Investors are neglecting opportunities in the emerging markets corporate bond space, Vontobel's Wouter Van Overfelt has told Citywire Switzerland.
Van Overfelt (pictured) is a senior portfolio manager on Vontobel's emerging markets corporate bond team.
He believes that new opportunities are arising as high-growth companies seek to gain capital without losing ownership.
He said: 'Many companies have bonds outstanding and are not listed on the stock exchange. I think sometimes these are interesting opportunities. They have a sizeable risk premium, somewhere between equity and fixed income. They offer reasonably high coupons, but still the protection of a bond.'
Van Overfelt also said that he believes default risks are being overblown by fearful investors.
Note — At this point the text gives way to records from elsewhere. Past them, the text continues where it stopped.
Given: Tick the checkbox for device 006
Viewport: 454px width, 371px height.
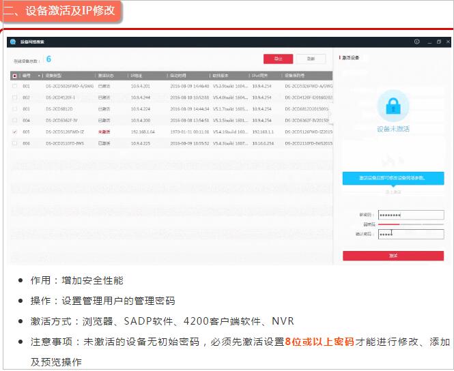Looking at the screenshot, I should tap(15, 143).
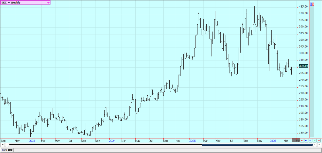
Task: Click the first small red zoom icon above scrollbar
Action: (x=302, y=140)
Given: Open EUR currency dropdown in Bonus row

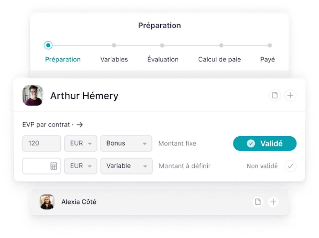Looking at the screenshot, I should pos(81,144).
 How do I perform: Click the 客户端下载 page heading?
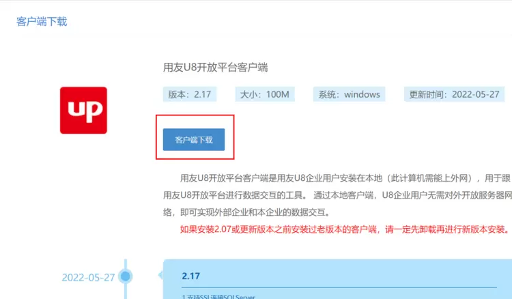pyautogui.click(x=42, y=21)
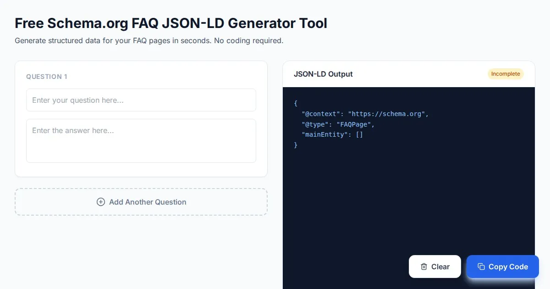Click the empty brackets after mainEntity

pyautogui.click(x=359, y=135)
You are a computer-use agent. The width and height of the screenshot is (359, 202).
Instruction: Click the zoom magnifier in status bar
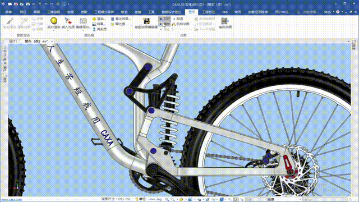coord(167,200)
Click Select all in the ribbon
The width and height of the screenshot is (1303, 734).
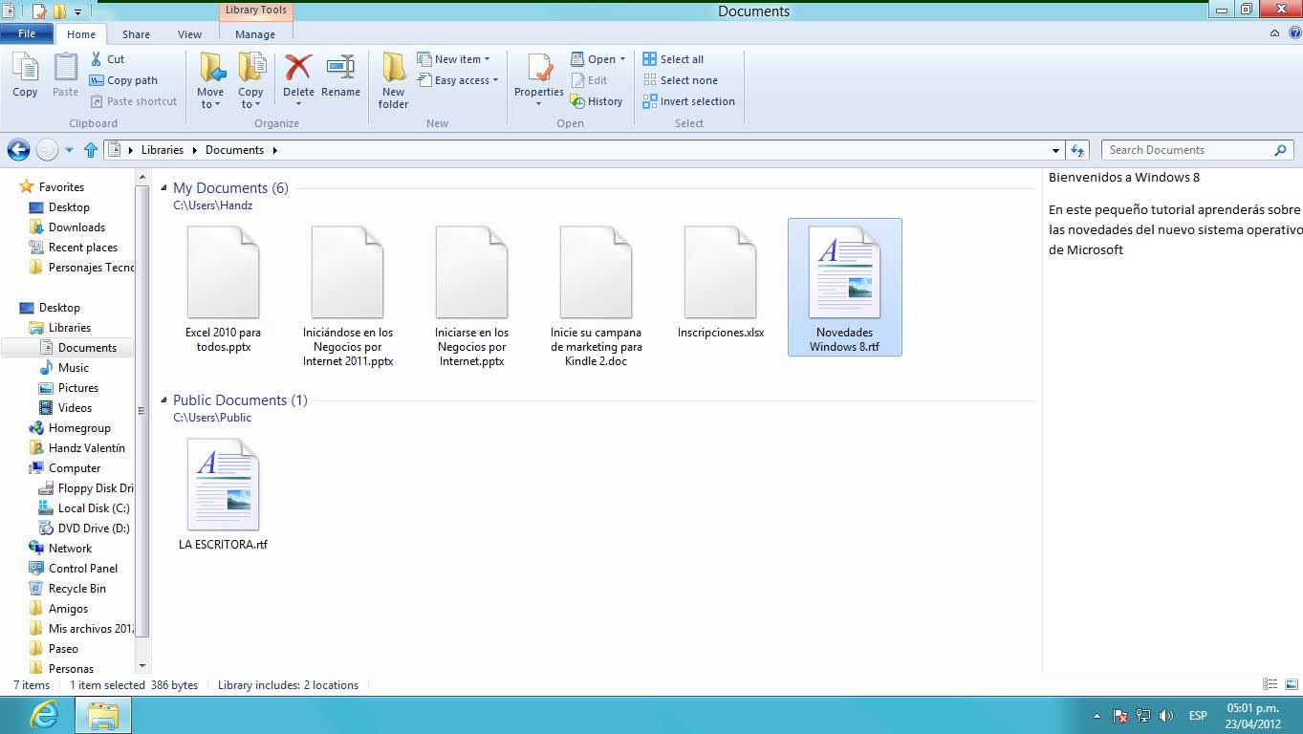click(673, 59)
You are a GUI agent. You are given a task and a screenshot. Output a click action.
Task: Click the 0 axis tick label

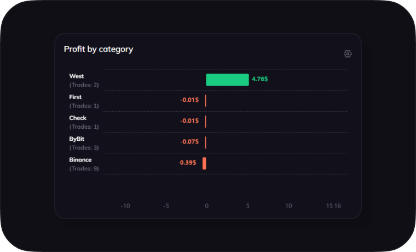coord(206,206)
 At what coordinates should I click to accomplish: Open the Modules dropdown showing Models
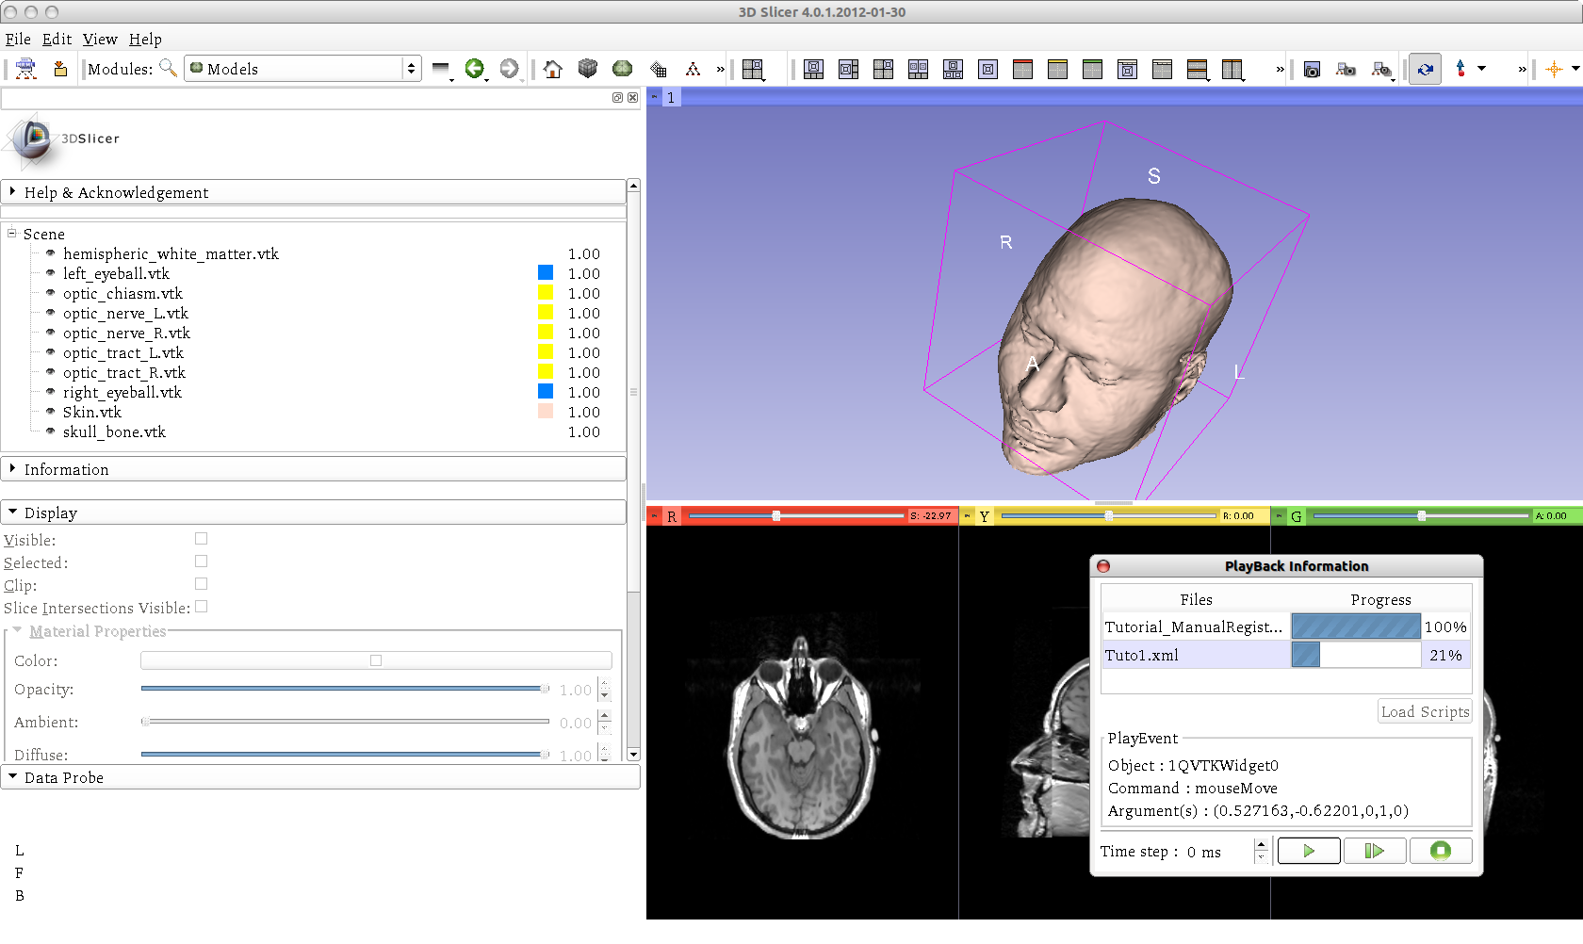(302, 69)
'People are very afraid of defaults because they associate it with the loss of their investment, but in emerging markets you usually get the chance to restructure and renegotiate your claim.
'These companies are very important for the country they're based in, for employment or the service they provide, and the government is often an indirect shareholder. This means the default risk is a bit lower,' he said.
To reduce risk further, Van Overfelt argued that diversification is the way to go. 'Being diversified and not taking outside bets is very important. Look at the volatility of the bond and look for companies that are not in the same business or the same region.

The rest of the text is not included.